*** Opening of Selected extract ***

How do I Know This is Worth it?


Remember to periodically return to your goals and critically assess whether what you are doing is working for you.  For Joe, the creative process of writing content for his site ended up being beneficial in itself, becoming a generative process to define his program of research. Now he has a place where his entire research enterprise is summarized with writing and visual/multimedia elements creating something more holistic, illustrative, and engaging than a traditional CV. The website and Flickr account now represent the breadth of the things he does in efficient and creative ways, and he can see how it has helped define and demonstrate the research culture of his lab. In addition to these goals being met, he describes some of the objective results he has seen. 

 

In the first four months of my website, I have already reaped some rewards from this project. Using Google Analytics, I have been able to track views and see where visitors are coming from. My website has already had over 1,400 views from more than 850 unique users originating from 34 countries. I was particularly interested to see that 36 unique users were referred to my website from my institutional profile, suggesting that people were looking for more information than was provided on my department’s site. Having a description of my research program online led to an invitation to speak at an international conference. In this case, the conference organizer was referred to my website by a colleague, but the information he found there helped him decide that my research would be a good fit for the program.  The site has also facilitated information sharing with my colleagues. Requests for teaching materials, project abstracts, or my academic bio can now be referred to the website, saving time composing new text or hunting for the information on my computer.

 

Finally, I’ve found that blog posts on my website are easily shared on social media. Between my department’s Facebook page, and those of my lab members and students, my website has acquired almost 600 page views. Notably, one post described a bonus assignment I gave to an undergraduate class asking them to rewrite lyrics for a song using information they learned in my course. I linked to YouTube videos of their performances and it attracted hundreds of views through Facebook. This post was also seen by a local radio host, leading to a broadcast interview on CBC Radio and the opportunity to share some fun teaching moments with the public.

 

Joe has already experienced some concrete outcomes from investing time in his online presence. Not everyone will have the time to engage so deeply in developing a fully realized website, but the reward is likely to be commensurate with effort. For an early-career researcher, making your information easy to find and professional in appearance may create opportunities you could not have predicted.


Keep it Current


Once you have your strategy defined and your online presence set up and working for you, the work is not done. Your research is always progressing and so should your online presence. It is critical to regularly revisit your online profiles and sites to keep them up to date. Keeping a list of all of your profiles is the first step, then schedule time into your calendar to review them. You can use tools like a Google Scholar profile to automate some things like a list of your publications, but any site more complex than the most basic landing page requires some attention from time to time.

*** Close of Selected extract ***
*** Opening of Dataset extract ***

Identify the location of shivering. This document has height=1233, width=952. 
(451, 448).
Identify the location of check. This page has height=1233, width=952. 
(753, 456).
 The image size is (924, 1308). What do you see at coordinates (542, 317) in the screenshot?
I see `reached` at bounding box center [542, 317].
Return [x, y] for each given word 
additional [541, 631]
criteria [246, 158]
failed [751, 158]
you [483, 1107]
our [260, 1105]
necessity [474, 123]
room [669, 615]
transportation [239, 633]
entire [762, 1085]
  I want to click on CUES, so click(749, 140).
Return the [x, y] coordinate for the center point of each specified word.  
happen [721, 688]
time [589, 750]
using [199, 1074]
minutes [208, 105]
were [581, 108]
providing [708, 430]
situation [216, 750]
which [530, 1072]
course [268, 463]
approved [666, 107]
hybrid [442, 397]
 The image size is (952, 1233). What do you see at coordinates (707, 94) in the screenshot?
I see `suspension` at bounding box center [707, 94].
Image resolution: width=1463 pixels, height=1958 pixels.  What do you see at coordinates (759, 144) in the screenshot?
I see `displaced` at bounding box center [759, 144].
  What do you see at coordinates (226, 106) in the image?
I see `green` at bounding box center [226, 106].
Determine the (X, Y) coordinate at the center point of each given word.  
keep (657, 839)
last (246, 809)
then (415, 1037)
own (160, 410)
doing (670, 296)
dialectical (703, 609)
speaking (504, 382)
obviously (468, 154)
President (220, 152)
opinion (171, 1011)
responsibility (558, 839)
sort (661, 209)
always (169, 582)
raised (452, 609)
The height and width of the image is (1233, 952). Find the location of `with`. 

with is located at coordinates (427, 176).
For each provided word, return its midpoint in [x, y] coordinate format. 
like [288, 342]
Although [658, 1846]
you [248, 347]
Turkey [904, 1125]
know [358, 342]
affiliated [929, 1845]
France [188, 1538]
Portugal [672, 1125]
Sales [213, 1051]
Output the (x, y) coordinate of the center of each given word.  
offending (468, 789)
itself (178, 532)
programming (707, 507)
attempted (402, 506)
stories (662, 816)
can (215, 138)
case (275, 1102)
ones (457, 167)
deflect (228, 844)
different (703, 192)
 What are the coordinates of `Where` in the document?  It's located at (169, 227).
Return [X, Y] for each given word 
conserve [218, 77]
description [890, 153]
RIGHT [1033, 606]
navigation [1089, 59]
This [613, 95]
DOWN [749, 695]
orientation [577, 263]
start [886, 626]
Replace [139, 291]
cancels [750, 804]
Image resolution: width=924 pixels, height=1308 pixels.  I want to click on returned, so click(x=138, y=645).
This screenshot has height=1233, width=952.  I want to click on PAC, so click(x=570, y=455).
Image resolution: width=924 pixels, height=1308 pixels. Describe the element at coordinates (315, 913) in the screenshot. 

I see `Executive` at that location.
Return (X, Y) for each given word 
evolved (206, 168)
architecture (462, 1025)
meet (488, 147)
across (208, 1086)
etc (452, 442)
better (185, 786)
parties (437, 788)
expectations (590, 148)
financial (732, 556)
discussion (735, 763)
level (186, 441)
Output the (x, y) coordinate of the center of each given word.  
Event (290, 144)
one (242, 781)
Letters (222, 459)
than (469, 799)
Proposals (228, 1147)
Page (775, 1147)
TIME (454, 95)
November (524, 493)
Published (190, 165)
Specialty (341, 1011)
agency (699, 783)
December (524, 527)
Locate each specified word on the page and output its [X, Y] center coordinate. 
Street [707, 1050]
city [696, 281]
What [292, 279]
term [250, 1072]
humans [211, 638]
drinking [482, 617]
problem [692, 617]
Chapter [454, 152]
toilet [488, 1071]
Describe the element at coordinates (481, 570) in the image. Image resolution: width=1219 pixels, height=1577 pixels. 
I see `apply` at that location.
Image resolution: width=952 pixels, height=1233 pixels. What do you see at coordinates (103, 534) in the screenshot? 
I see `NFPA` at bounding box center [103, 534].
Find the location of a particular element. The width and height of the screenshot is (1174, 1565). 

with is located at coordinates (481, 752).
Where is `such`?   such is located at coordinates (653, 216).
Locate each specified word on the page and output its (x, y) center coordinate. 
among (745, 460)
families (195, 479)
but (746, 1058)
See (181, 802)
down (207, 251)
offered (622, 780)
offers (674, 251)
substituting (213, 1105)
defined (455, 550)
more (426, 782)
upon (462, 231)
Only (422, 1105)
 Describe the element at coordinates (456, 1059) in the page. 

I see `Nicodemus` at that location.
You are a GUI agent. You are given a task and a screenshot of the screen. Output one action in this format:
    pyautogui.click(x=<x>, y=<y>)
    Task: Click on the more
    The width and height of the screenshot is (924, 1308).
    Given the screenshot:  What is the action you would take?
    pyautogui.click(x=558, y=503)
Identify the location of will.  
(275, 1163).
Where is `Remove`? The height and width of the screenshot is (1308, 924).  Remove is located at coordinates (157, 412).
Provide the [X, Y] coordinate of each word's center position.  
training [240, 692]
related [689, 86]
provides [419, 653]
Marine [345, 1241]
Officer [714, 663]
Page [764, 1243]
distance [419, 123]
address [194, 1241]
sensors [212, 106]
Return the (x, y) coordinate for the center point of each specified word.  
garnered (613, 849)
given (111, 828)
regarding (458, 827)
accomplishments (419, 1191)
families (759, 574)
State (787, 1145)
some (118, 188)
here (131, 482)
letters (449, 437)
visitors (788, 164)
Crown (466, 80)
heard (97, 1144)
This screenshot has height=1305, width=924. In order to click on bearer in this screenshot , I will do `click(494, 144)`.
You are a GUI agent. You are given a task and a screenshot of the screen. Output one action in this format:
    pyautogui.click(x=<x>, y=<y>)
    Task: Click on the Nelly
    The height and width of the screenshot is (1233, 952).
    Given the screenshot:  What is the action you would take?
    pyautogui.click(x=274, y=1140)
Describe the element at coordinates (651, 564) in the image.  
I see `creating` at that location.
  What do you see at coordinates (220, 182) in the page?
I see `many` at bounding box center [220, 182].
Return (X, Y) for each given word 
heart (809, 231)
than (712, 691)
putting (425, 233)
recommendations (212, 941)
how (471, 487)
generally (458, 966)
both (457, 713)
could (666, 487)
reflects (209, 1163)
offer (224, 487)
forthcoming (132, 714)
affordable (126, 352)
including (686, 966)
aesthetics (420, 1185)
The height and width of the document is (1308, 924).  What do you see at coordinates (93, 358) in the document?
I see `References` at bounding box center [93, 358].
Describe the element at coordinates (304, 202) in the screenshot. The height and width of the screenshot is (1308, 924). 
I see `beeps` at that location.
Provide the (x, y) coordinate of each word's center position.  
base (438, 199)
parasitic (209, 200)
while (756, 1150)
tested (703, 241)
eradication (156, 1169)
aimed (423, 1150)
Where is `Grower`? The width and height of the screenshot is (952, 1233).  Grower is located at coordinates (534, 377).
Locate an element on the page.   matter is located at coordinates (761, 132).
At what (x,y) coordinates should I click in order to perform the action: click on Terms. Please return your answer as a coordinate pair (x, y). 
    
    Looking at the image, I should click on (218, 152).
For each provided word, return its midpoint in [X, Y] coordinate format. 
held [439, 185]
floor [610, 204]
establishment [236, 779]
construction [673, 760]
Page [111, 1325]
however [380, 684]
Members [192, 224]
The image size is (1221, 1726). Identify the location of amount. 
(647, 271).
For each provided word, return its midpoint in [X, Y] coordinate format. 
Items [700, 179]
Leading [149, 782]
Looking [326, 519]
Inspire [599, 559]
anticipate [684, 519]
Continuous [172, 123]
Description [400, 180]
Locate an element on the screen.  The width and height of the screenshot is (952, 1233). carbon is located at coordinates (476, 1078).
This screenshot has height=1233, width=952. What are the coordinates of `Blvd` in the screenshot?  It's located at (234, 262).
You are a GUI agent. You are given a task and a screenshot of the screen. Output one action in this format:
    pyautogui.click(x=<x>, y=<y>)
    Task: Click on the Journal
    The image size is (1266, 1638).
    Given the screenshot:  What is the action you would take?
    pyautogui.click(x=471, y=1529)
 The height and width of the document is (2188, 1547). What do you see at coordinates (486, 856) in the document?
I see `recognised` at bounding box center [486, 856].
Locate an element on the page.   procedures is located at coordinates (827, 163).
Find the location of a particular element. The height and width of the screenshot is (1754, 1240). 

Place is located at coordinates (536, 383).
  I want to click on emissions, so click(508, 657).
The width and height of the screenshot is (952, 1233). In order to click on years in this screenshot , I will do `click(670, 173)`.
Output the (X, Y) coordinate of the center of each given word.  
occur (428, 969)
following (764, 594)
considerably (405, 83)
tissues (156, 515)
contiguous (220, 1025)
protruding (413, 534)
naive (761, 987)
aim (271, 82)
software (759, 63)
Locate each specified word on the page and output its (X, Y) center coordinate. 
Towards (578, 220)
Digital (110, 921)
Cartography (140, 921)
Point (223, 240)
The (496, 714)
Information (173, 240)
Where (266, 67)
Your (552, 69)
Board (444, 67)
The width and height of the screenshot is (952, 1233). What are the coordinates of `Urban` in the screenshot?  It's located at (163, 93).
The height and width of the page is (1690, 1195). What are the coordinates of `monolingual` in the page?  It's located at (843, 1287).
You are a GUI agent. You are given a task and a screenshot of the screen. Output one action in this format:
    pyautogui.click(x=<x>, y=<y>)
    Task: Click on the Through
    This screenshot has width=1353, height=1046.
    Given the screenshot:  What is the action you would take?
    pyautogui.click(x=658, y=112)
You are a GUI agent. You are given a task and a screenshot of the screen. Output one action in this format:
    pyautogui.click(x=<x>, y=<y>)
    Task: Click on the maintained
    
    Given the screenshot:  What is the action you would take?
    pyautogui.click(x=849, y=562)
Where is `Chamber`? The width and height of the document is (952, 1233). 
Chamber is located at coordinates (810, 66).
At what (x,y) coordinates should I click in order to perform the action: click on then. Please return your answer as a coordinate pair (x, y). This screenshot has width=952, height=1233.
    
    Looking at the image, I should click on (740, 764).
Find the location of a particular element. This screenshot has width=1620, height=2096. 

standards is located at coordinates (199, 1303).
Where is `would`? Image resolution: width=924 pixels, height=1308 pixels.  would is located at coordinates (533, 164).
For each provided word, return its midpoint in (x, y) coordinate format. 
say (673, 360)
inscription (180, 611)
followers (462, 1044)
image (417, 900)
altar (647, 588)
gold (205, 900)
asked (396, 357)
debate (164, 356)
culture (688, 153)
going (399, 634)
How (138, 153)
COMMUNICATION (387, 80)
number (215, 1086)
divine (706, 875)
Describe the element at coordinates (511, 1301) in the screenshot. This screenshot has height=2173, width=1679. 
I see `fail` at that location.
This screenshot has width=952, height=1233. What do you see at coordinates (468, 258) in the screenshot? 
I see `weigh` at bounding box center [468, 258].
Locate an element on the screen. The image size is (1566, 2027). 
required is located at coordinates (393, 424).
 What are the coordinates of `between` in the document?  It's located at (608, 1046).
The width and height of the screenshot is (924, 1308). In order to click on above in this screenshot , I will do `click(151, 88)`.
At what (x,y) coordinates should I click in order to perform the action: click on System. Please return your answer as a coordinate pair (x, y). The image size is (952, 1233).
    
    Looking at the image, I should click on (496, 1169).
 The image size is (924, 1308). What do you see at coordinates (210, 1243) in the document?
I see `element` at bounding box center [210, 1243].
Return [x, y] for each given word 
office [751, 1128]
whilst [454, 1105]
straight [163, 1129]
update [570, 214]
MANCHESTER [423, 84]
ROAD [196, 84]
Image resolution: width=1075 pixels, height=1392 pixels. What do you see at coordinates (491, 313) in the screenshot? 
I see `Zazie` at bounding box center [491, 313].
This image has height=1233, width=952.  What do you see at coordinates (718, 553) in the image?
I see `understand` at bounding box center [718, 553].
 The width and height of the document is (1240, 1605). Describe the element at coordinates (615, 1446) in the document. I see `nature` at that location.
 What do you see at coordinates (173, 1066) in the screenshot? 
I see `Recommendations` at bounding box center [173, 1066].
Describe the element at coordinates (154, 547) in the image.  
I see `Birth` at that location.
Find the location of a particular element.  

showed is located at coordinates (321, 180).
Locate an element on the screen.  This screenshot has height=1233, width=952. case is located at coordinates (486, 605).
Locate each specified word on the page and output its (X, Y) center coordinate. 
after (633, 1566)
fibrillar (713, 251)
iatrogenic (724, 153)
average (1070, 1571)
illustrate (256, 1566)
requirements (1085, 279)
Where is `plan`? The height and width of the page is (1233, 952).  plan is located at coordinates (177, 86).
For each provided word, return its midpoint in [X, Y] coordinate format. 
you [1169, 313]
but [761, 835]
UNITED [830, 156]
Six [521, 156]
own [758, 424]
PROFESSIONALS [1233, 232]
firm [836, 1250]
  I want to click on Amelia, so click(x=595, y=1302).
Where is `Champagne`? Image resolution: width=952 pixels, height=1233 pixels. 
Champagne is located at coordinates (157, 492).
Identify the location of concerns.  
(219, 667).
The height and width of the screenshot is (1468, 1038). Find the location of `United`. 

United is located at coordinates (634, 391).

*** Close of Dataset extract ***

What the exercise asks
In the passage on Joe's research website, how many countries had visitors come from during the site's first four months?

Completed exercise
34 countries